Nothing Random About RNG

Meanwhile, in Group B, RNG were so much stronger than their opponents that they were happy to play them all again. Whether you want to count the ping-related rematches or not, RNG is undefeated and only one game looked remotely close. I have to give IWC’s StarScreen credit for solo killing Bin, though, especially since he did it on Garen. Still, that game wasn’t close either, and right now it looks as though RNG and T1 are destined to meet in the grand final.

PSG kept things interesting in that group. Yes, they pushed RNG close in one game, but they also handed Red Canids a win, to keep the race for second place surprisingly close. Still, the CBLOL representative was only able to pick up one more win, meaning that 3-3 was good enough for PSG to go through. In fairness to PSG, they absolutely blew Red out of the water in the rematch, so it’s hard to know what to make of them in the rumble stage. They’re capable of pushing RNG to their limits, but they’re also capable of losing to a team like Red Canids. Maybe they’re good for a play-offs berth. Maybe they’ll give us all a laugh by beating EG. It really could go either way.

A Happy G2 is a Strong G2

Speaking of beating EG, Group C was uh… something, huh? G2 were the third team to go undefeated, but in predictably unpredictable fashion, they had a couple of happy games. Caps looks as good as anyone in the tournament, honestly, but G2 made life difficult for themselves. You could reasonably argue that their only difficulties were self-inflicted, with at least two questionable baron calls that I can think of off the top of my head. Even against languid looking Order, G2 had moments that would have been problematic against better opponents. This is my biggest concern for G2 going forward: they can beat any team in the tournament, but, unfortunately, that includes themselves.

EG might be America’s next great hope, but they did a great job of impersonating its old ones. Their 4-4 record was reminiscent of many Worlds showings, except this time they did make it out of groups. Against G2, they regularly showcased the classic TSM strategy of Worlds gone by: do nothing and lose. And yet, this is an important learning experience for the young squad. They were humiliated by G2 at times, but they never looked like dropping a game to Order. They were exactly what you expect from a good LCS team at a tournament like this; able to beat teams from regions outside the top four while struggling against teams from the top three.

Let’s get Ready to Rumble

Still, I don’t expect EG to be pushing for the trophy. They will have learned a lot from losing to G2, but the turnaround to the rumble stage is too short for them to put too much of it into action. I suspect EG’s coaching staff will have known this all along, mind you, and will view this tournament as important experience, rather than an opportunity for silverware. Fourth place in the next stage is a realistic goal, though Saigon and PSG won’t make things as easy as Order did.

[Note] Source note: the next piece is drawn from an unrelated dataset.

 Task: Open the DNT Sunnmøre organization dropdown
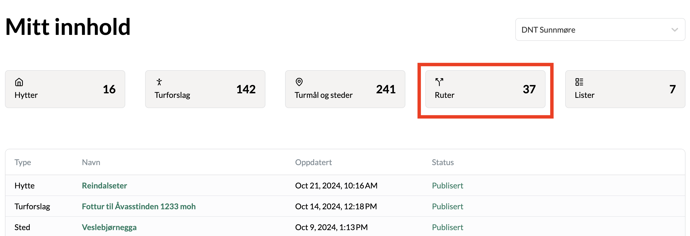[599, 30]
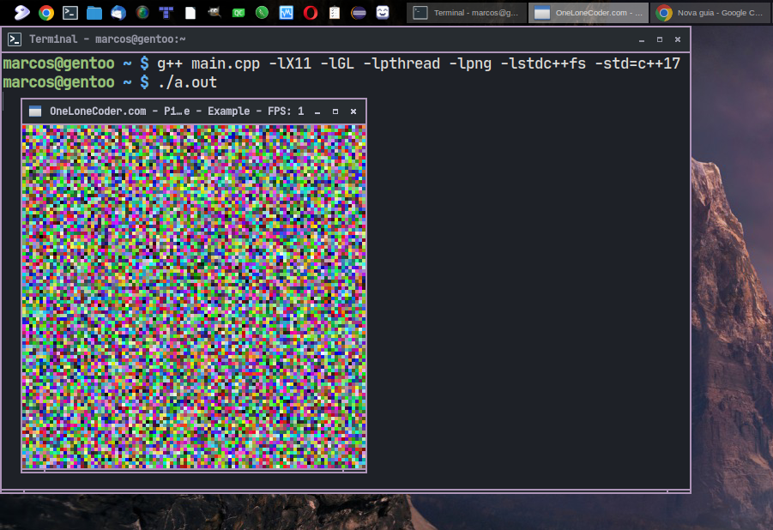Image resolution: width=773 pixels, height=530 pixels.
Task: Click the OneLoneCoder window title bar icon
Action: [x=35, y=111]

Things get really tasty from here on out, though. As much as I’ve just talked EG up, they are far from guaranteed a spot in the play-offs. The top two is set in stone for most people, but G2 being so erratic makes that more questionable to me. Top form G2 could top the table, while spring split G2 might struggle to finish fourth. There are no truly weak teams left now, and mistakes like poor baron calls could make or break a game.

Yes, T1 and RNG are massive favourites to clinch first and second place, and for good reason, but neither is invincible. Of the two, T1 looks closest to godhood, but they haven’t really been tested so far at this event. We don’t really know if they can bleed or not, since nobody in the group stage could even land a decent blow. RNG have been in at least one real fight already and maybe that means they’re less likely to get complacent. Then again, Faker has been around the block a few times, and mental strength doesn’t seem to be a problem.

Whatever happens, it’s going to be thrilling. Unlike the first group stage, the rumble stage doesn’t have a single uninteresting fixture. I’d be surprised – and appalled – if we see more pictures of empty seats when T1 aren’t playing from here on out. Every game is a potential banger, and we’re no closer to figuring out a winner than we were two weeks ago.